TASK TO CARRY OUT
I'd like the line containing "Retweet the main 'Grow up and move on' tweet" and each line that follows, through the last line of the material, set down exactly as they are, and no others.

ENTRIES SUPPLIED
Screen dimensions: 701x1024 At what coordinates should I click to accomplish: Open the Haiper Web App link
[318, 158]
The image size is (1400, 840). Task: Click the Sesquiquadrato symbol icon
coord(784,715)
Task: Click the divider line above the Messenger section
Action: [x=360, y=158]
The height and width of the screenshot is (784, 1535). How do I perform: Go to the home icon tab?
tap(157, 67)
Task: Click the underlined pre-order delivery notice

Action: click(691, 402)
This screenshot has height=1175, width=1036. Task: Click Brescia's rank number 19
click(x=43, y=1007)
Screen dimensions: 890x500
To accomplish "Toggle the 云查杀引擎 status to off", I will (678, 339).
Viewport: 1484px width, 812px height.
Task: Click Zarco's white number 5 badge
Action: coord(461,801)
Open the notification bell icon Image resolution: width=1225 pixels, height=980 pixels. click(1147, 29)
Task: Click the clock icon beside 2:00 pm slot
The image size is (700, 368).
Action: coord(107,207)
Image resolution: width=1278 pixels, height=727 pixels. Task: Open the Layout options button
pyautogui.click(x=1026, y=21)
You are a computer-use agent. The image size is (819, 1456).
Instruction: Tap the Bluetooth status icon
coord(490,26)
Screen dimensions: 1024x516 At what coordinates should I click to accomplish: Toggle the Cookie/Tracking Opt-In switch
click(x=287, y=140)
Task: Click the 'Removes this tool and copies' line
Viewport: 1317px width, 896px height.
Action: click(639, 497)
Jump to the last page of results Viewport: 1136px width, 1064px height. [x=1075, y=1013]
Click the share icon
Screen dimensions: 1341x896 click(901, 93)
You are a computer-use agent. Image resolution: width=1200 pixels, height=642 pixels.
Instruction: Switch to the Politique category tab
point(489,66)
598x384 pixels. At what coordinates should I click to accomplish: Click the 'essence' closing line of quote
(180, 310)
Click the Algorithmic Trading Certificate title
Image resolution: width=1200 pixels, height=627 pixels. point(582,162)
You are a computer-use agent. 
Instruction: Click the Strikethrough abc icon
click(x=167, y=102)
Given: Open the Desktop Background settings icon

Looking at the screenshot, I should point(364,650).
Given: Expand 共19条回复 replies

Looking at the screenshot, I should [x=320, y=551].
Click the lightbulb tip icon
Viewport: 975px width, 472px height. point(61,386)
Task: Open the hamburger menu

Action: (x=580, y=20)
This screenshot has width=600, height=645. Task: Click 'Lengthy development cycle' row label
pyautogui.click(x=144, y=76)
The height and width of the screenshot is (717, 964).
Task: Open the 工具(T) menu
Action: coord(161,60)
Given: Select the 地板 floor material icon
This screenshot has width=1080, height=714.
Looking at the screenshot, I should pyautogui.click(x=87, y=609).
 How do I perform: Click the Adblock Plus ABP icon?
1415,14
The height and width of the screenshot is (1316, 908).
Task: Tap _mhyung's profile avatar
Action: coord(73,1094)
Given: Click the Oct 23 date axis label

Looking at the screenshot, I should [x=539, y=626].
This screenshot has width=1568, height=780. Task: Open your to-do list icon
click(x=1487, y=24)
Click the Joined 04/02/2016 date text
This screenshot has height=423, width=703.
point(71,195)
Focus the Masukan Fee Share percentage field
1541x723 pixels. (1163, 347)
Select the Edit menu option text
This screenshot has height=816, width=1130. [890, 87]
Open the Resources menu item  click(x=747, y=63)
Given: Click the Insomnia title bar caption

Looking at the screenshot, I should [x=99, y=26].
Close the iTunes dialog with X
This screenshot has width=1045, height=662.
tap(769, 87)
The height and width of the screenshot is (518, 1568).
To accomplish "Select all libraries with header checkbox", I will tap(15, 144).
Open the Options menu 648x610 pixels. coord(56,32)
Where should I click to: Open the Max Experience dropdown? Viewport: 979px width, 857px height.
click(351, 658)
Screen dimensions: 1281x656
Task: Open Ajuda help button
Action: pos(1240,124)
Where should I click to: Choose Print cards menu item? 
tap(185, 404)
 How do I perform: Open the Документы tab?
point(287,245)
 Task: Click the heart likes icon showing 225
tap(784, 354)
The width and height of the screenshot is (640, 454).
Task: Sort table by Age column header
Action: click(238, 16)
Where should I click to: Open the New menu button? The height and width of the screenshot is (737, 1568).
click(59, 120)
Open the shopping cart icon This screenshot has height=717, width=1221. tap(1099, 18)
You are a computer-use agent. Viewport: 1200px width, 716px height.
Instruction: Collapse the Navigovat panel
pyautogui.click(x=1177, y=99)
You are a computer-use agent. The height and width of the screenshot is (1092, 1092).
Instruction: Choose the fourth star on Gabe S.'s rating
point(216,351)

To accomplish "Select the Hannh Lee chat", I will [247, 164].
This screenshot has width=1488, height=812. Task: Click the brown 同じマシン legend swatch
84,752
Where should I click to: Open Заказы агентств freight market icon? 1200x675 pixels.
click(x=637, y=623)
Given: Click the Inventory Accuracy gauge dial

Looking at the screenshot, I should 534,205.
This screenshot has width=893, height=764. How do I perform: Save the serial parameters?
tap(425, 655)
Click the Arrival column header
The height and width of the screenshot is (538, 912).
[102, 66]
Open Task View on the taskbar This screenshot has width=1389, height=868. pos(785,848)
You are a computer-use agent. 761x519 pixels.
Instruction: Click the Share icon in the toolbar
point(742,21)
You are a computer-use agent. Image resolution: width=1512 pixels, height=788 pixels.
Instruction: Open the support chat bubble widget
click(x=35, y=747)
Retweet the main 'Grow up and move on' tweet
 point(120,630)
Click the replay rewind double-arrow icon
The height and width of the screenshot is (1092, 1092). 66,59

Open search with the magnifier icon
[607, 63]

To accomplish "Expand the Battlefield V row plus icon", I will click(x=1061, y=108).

OUTPUT OF THE EXERCISE
Retweet the main 'Grow up and move on' tweet
 point(120,630)
Click the replay rewind double-arrow icon
The height and width of the screenshot is (1092, 1092). 66,59

Open search with the magnifier icon
[607, 63]

To accomplish "Expand the Battlefield V row plus icon", I will click(x=1061, y=108).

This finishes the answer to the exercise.